Y en cuanto pueden, y luego de largos años de trabajo, si tienen suerte, regresan a su pueblo a morir en la casa que sus hijos construyeron con el dinero que ellos enviaron.  Y mueren en paz, sabiendo que lo que sufrieron valió la pena, no por ellos, sino por los que se quedaron.  Otros, los más afortunados, conseguirán quedarse, llevarse a la familia y rehacer su vida allá. Pero son los menos y vivirán siempre con el temor de ser deportados. Y allá, los desprecian, discriminan y criminalizan.  Y nuestros gobiernos son incapaces de oponerse a la ignominia. Sólo Brasil y Bolivia han tenido el valor de establecer leyes de reciprocidad: como son tratados tratan a los ciudadanos de esos países, pero más humano. No deportan a la gente amarrados como animales o criminales. No los encierran en prisiones ni separan a padres de hijos. Respetan la dignidad humana, pero defienden la dignidad de la patria.
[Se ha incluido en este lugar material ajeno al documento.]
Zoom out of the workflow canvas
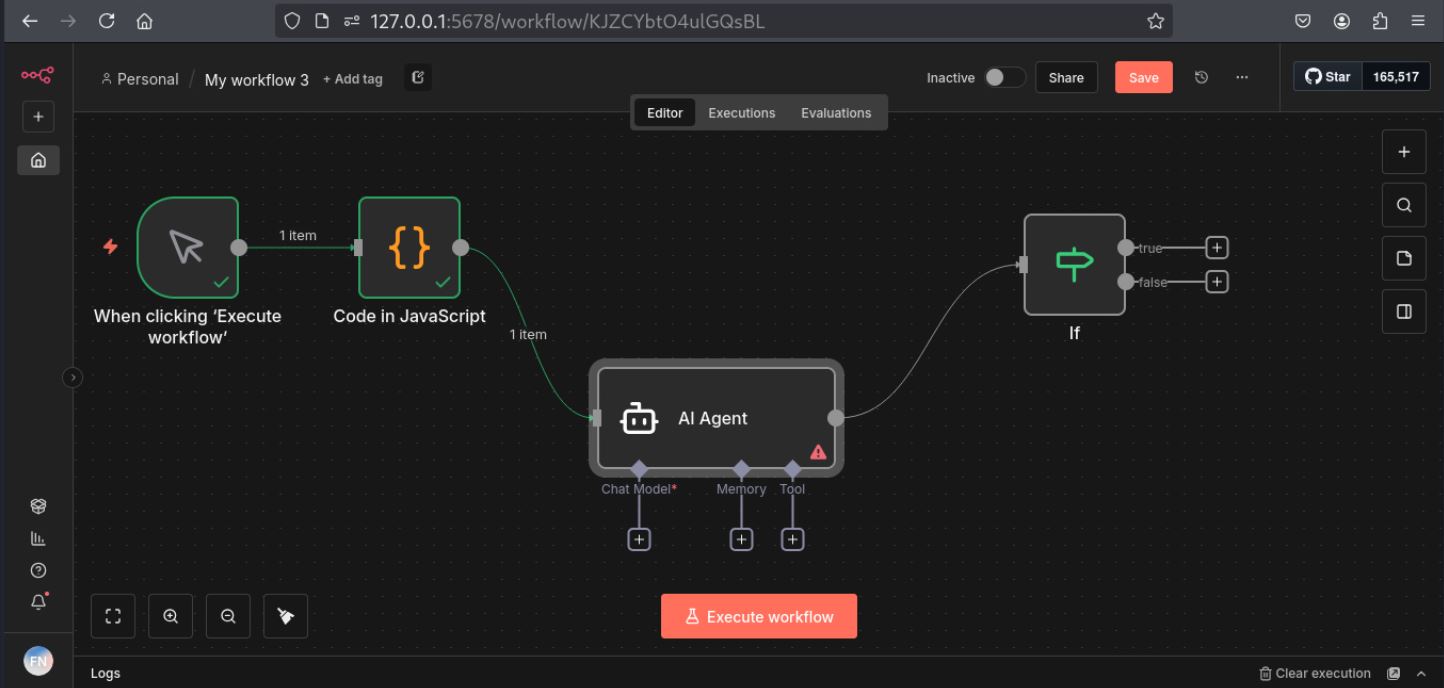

Y en Guatemala celebramos la muerte de dos connacionales porque fueron héroes en patria ajena: Hugo Tale Yax muere defendiendo a una mujer que estaba siendo asaltada. El vídeo de su muerte da la vuelta al mundo y estremece verlo tirado en la calle, desangrándose, mientras la indiferencia lo acompaña.  José Rosales muere intentando proteger a la familia que le había dado trabajo. Sin duda son héroes, eso no lo niego. Pero su muerte debe conmemorarse rindiéndoles el mejor tributo que puede hacerse: cuidando de sus familias, becando a sus hijos, garantizando que aquello por lo que ellos emigraron rinda el fruto que ellos esperaban. No dejándolos en el olvido.  El gobierno de Guatemala tiene la obligación legal y moral de velar por el futuro de sus  hijos, de garantizar que su muerte no sea en vano.
Barrak Obama, el Presidente de Estados Unidos, ha ofrecido impulsar una reforma migratoria que permita a 21 millones de personas legalizar su situación en Estados Unidos. América Latina debe cerrar filas y exigir que esa reforma migratoria pase sin penalizar ni criminalizar a quienes sólo partieron con la esperanza de mejorar sus vidas. Y Estados Unidos necesita aprender a ver el sur como un aliado y no como una amenaza a la seguridad interna. Cuando nos vean como socios, cuando entiendan que no es extrayendo las riquezas sino promoviendo el desarrollo que la migración dejará de ser necesaria, entonces encontrarán razones para repudiar leyes irracionales, inmorales e ilegítimas como la ley SB1070 que hoy aisla a Arizona.